Techniques to Help Keep Good Pacing
Techniques to Help Keep Good Pacing
Written by: Kerry, Lucier, Ivy, LucyProofread by: Lucy, IvyIdeas contributed by: ChloeZ, Christina, Dana, Kerry, Lucier, Ivy, Lucy
You often hear, among all these elements of a lesson, that pacing is the least important one...
Or is it?
It is really having no impact on the quality of your lesson?
If your answer is yes, then you might want to think again.
If you try to look through both teachers’ and students’ lenses, the cloud of confusion might clear up a little.
Learning does not take place with just a click, a proper allocation of time can profoundly contribute to students’ learning experience and sense of participation.
Good pacing can help ensure that students are given enough input and have enough practice of the target language. This also means leaving sufficient time for students to process and allowing teachers to appear prepared so that students are more likely to stay focused knowing that teacher is trying to take care of their learning.
Pacing is also important and might often make or break the learning experience in a Qkids lesson.
So, what could we do to keep good pacing?
Here are three basic techniques which can be really helpful in predicting time distribution and making in-class adjustments.
- Paying attention to the key time checkpoints of the lesson
- Allocating teaching time based on the number of sections
- Previewing lesson content
But like everything in life, things don't always go as expected. Before you even realize it, you might be already facing challenging situations, either going way ahead of time or way behind.
To deal with these dilemmas, here are some techniques you may incorporate.
When the pacing is too fast, what can I do?
1. Go back to review the target language or play games
If you find yourself having covered all the sections but still having plenty of time left, the best option would be going back to new learning sections to reinforce the target words or sentences. If there is still time left, you can go back to the game sections, choose the game that students enjoy the most, and use different ways to play.
2. Create more speaking opportunities
If you feel that you have to rush towards the mid-end, you can try to create more speaking opportunities for students.

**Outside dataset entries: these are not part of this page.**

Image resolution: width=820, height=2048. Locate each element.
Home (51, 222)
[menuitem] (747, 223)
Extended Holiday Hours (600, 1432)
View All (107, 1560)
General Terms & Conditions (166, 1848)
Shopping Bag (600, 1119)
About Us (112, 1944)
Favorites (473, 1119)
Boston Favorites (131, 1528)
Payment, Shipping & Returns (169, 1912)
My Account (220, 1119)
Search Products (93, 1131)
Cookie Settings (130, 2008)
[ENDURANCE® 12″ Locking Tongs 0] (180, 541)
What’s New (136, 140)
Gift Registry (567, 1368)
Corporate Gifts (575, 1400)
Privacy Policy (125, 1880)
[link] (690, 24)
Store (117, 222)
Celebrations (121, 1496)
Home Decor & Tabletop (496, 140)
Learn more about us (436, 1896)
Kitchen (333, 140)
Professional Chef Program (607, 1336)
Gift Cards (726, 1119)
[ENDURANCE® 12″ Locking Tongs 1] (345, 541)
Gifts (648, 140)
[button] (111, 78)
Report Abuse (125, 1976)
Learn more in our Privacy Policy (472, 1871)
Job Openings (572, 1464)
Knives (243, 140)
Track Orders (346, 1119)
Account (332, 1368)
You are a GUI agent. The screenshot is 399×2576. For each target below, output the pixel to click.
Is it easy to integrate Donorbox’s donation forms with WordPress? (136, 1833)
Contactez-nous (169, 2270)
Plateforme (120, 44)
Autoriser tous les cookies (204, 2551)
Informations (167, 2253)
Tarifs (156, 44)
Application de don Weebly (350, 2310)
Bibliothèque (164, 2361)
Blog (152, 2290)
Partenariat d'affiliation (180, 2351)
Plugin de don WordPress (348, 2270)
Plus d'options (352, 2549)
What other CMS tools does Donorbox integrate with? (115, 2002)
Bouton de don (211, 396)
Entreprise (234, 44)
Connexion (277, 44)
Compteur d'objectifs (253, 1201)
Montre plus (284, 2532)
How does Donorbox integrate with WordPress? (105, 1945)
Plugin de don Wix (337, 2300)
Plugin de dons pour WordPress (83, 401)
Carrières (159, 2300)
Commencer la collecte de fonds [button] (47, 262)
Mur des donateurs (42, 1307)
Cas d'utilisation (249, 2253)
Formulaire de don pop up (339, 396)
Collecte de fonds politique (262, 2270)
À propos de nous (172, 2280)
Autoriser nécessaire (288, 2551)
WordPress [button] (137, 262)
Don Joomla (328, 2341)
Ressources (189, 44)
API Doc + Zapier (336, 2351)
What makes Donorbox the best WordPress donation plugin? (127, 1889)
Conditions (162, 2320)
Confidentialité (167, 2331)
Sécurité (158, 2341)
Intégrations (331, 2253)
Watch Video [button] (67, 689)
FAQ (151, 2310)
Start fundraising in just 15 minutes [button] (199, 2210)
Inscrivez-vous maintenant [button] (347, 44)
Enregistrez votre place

You can have students recycle the target language several times and listen to all students' output.
3. Do relevant extension
If students are advanced, you may consider doing an extension. But be careful and make sure the extension is relevant to the target content so potential confusion and off-topic talks could be avoided.
When the pacing is too slow, what can I do?
1. Focus on the target content
Doing relevant extensions does help deepen students' understanding of the target language and expand their knowledge. However, when you are aware that you're short on time, we recommend teachers prioritize the target content and ensure they can be delivered first, and then consider expanding thinking if time permits.
2. One round in individual activity
It is natural that teachers would want to ensure each student gets an even number of chances to speak and practice in individual activities. So when one gets two turns, the other must be given two as well, and this causes problems with time management. To avoid stretching one section too long, teachers can choose to let each student practice only once.
3. Avoid long silence gap
With good intention, teachers try to leave enough time for students to produce language and use the target language independently but often end up with a long pause of silence and the lesson going quite slow. If this sounds familiar to you, you may consider providing timely support if students appear struggling, as this reduces waiting time for all students and helps bring the pacing of the lesson back on track.
4. Do more group practice
Using the whole-group strategy will help when you feel that the class goes slow. Prompting students to practice individually is valuable but this may need some adjustment if you are already struggling to finish all the sections of the class. When this happens, you can try to have students practice in pairs or all together as a group, involving in peer support and creating more speaking opportunities, and managing time more easily at the same time.